Nur wird dieser Dreiklang fast immer in dieselbe Richtung gedreht: auf die Mitarbeiter*innen. Wollen die überhaupt loslassen? Trauen sie sich zu priorisieren? Und können sie es? Haben sie den Mut, die Übersicht, das Handwerk des Kürzens? Aus der Frage wird schnell eine Diagnose der Menschen: zu wenig Veränderungsbereitschaft, das falsche Mindset, mangelnde Offenheit.
Das trifft die Ursache nicht. Wir reparieren an den Personen und lassen die Bedingungen, wie sie sind. Don’t fix the person, fix the system. Denn eine Organisation steuert ihr Verhalten nicht über Appelle, sondern über Prämissen: über Ziele, Rollen, Entscheidungswege und Routinen, die bestimmtes Handeln wahrscheinlich machen. Wer da nicht hinschaut, kann noch so oft ermutigen; es ändert wenig.
» Der Dreiklang stimmt. Nur die Adresse war falsch.
Die erste Drehung: auf die Organisation
Richten wir dieselben drei Fragen also nicht auf die Menschen, sondern auf das System. Nicht: Wollen, dürfen, können die Mitarbeiter*innen? Sondern: Will, darf, kann die Organisation?
Will sie konsolidieren? Nicht als Vorsatz auf einer Folie, sondern in ihren Prämissen. Steht der Fokus in den Zielen, an denen tatsächlich gemessen wird? Oder ruft jede zweite Kennzahl weiter „Wachstum, Reichweite, mehr“? Solange alles gleichzeitig wichtig bleibt, will die Organisation gar nicht sparen. Sie will alles behalten und obendrein günstiger werden.

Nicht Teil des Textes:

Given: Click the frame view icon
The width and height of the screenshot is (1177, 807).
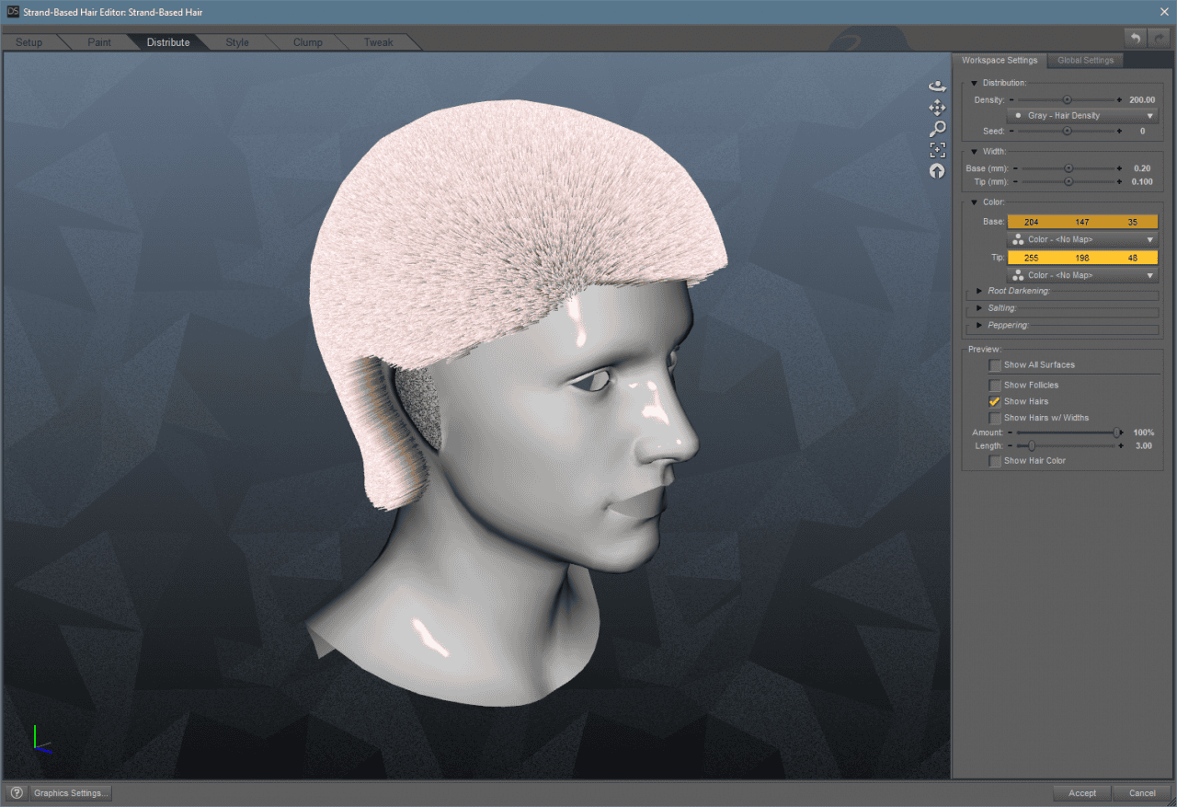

Darf sie beenden? Gibt es überhaupt jemanden, dessen Rolle es ist, ein Projekt für beendet zu erklären und die Ressourcen zurückzuholen? In den meisten Häusern wird viel begonnen und wenig abgeschlossen; das Beenden ist schlicht nicht vorgesehen. Wo das so ist, darf die Organisation nicht priorisieren, so oft es auch gefordert wird.

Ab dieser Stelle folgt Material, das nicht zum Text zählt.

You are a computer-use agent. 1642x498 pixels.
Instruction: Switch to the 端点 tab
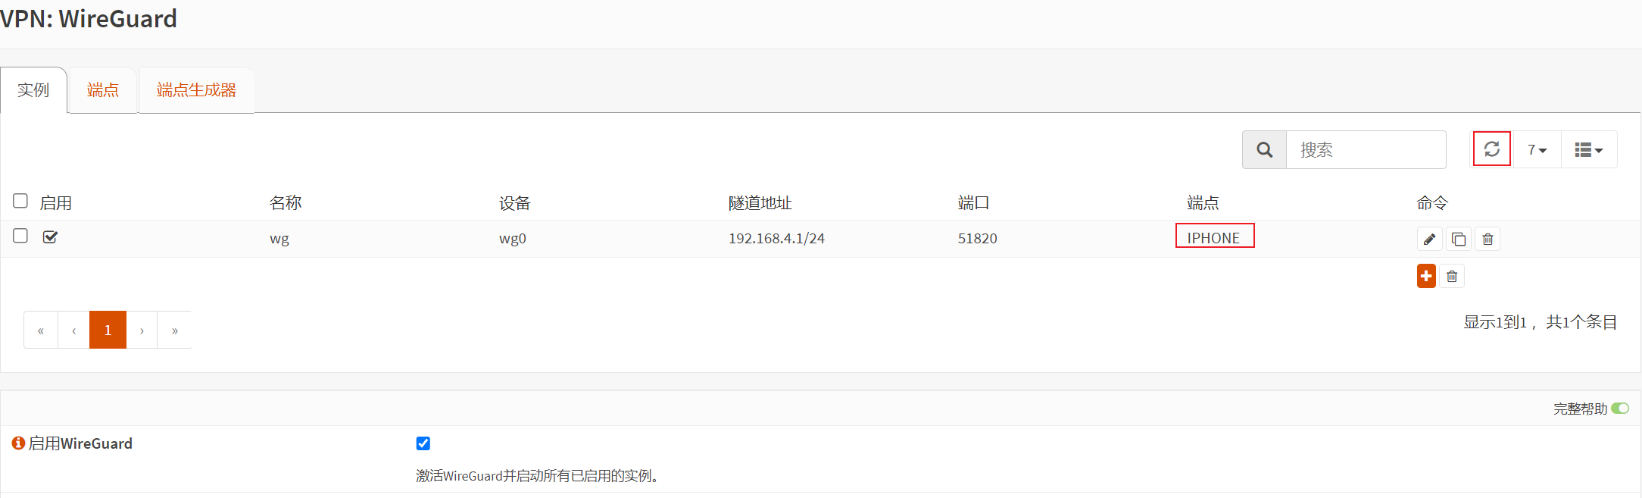click(x=102, y=90)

Kann sie differenzieren? Hat sie die Kriterien, die Daten, das Verfahren, um zu unterscheiden, was den größten Beitrag zum Auftrag leistet und was nicht? Ohne dieses Können bleibt nur, überall gleich viel zu kürzen, weil das der Weg des geringsten Widerstands ist. Gezielt zu schneiden, also das Entbehrliche wegzunehmen und das Leistungsfähige zu schützen, verlangt ein Können, das nicht von selbst da ist.
Auf einmal ergibt die steckengebliebene Konsolidierung Sinn. Die Organisation hat nicht versagt. Sie hat getan, was unter ihren Bedingungen am wahrscheinlichsten war. Sie wollte nicht, durfte nicht, konnte nicht, weil nichts in ihren Prämissen das Wollen, Dürfen und Können nahegelegt hat.
Die zweite Drehung: Die Organisation kann sich nicht selbst umbauen
Nur: Will, darf, kann die Organisation? ist keine Frage, die die Organisation für sich selbst beantworten könnte. Sie hat keinen Schalter, den sie umlegen könnte, und an ihre eigenen Strukturen kommt sie nicht heran. Ihr Wollen, Dürfen und Können ist kein Naturzustand, den man vorfindet, sondern ein Ergebnis der Gestaltung.
Wer also stellt die Prämissen? Wer entscheidet über Ziele, Rollen, Entscheidungswege und Routinen? Die, die die Organisation gestalten: Vorständ*innen, Geschäftsführungen, Führungskräfte. An der Spitze liegt dabei das weiteste Mandat: bei Geschäftsführung oder Vorstand, im Zusammenspiel mit den relevanten Gremien.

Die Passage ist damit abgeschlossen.